**Requirement**
Please transcribe word for word the passage of the news item on the MH370 debris that begins with the words containing "Photos of the" and ends with "the missing plane.".

**Document extract**

%%

Debris from same type of plane as MH370

Debris that washed up in Mozambique has been tentatively identified as a part from the same type of aircraft as the missing Malaysia Airlines Flight 370, a U.S. official said Wednesday.

WASHINGTON — Debris that washed up in Mozambique has been tentatively identified as a part from the same type of aircraft as the missing Malaysia Airlines Flight 370, a U.S. official said Wednesday.

Photos of the debris discovered over the weekend appear to show the fixed leading edge of the right-hand tail section of a Boeing 777, said the official, who spoke on condition of anonymity because he wasn’t authorized to speak publicly. Flight 370, which disappeared two years ago with 239 people aboard, is the only known missing 777.

People who have handled the part, called a horizontal stabilizer, say it appears to be made of fiberglass composite on the outside, with aluminum honeycombing on the inside, the official said.

The Australian Transport Safety Bureau, which is running the search for the plane in remote waters off Australia’s west coast, said the part was expected to be transported to Australia for examination.

Malaysian transport minister Liow Tiong Lai also confirmed in tweets about the discovery that it appears the debris may have come from the missing plane.

%%

**Supplied entries**
%%

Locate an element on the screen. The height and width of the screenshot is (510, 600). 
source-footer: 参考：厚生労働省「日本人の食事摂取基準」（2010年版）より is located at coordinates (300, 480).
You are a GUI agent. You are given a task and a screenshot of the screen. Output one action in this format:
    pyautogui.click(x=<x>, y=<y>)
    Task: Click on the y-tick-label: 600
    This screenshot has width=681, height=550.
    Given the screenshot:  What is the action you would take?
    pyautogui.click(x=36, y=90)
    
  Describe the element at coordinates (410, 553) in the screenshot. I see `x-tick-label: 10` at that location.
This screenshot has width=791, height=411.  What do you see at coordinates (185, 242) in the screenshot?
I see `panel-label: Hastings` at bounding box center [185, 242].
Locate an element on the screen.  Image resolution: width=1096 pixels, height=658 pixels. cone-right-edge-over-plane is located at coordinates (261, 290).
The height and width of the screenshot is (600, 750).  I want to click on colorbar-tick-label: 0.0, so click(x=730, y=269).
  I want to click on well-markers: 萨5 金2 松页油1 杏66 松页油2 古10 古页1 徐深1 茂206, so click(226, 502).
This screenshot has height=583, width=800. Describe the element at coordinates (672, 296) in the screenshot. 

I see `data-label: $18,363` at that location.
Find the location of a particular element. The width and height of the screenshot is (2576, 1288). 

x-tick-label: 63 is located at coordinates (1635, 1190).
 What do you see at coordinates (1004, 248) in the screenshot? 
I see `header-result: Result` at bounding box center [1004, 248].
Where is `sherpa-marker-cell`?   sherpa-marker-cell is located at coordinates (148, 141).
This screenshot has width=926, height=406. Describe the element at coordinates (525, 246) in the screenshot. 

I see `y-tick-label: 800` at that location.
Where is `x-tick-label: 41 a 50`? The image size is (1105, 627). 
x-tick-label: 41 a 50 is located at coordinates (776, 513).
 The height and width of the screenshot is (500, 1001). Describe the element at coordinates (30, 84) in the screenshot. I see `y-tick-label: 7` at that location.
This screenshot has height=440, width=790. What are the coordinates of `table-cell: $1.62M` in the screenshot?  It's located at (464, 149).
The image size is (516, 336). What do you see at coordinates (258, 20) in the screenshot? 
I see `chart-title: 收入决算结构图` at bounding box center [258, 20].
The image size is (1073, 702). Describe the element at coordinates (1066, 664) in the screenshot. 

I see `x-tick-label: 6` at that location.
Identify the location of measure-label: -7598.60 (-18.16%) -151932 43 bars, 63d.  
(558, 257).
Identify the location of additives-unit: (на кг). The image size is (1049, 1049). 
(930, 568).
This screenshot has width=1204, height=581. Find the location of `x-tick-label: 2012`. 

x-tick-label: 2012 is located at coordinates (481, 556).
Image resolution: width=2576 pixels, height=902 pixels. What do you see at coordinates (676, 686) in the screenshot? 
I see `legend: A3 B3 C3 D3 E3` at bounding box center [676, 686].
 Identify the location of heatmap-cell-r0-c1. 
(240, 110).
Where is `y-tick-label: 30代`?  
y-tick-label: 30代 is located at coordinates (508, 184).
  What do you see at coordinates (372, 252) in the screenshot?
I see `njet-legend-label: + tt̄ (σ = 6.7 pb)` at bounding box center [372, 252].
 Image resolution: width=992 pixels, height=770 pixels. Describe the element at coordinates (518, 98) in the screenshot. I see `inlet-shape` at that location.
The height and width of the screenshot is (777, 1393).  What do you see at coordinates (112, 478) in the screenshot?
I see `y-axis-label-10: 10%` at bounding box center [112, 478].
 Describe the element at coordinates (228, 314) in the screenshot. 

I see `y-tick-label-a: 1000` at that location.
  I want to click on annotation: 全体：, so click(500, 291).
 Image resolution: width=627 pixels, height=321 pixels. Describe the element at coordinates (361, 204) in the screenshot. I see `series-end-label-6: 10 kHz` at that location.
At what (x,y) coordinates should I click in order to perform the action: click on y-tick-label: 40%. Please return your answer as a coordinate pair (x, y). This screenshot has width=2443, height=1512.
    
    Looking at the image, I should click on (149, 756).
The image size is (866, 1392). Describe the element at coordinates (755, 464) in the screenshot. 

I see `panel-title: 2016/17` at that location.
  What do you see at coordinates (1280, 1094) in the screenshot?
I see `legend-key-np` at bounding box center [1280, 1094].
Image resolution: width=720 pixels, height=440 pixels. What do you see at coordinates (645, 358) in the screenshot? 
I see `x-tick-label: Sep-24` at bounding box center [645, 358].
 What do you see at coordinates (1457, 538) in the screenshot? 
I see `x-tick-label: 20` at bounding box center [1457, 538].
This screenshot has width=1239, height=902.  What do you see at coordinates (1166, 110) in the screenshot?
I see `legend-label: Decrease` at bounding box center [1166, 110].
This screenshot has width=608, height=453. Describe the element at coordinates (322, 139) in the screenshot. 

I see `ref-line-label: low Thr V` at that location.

%%

**Written answer**
Photos of the debris discovered over the weekend appear to show the fixed leading edge of the right-hand tail section of a Boeing 777, said the official, who spoke on condition of anonymity because he wasn’t authorized to speak publicly. Flight 370, which disappeared two years ago with 239 people aboard, is the only known missing 777.

People who have handled the part, called a horizontal stabilizer, say it appears to be made of fiberglass composite on the outside, with aluminum honeycombing on the inside, the official said.

The Australian Transport Safety Bureau, which is running the search for the plane in remote waters off Australia’s west coast, said the part was expected to be transported to Australia for examination.

Malaysian transport minister Liow Tiong Lai also confirmed in tweets about the discovery that it appears the debris may have come from the missing plane.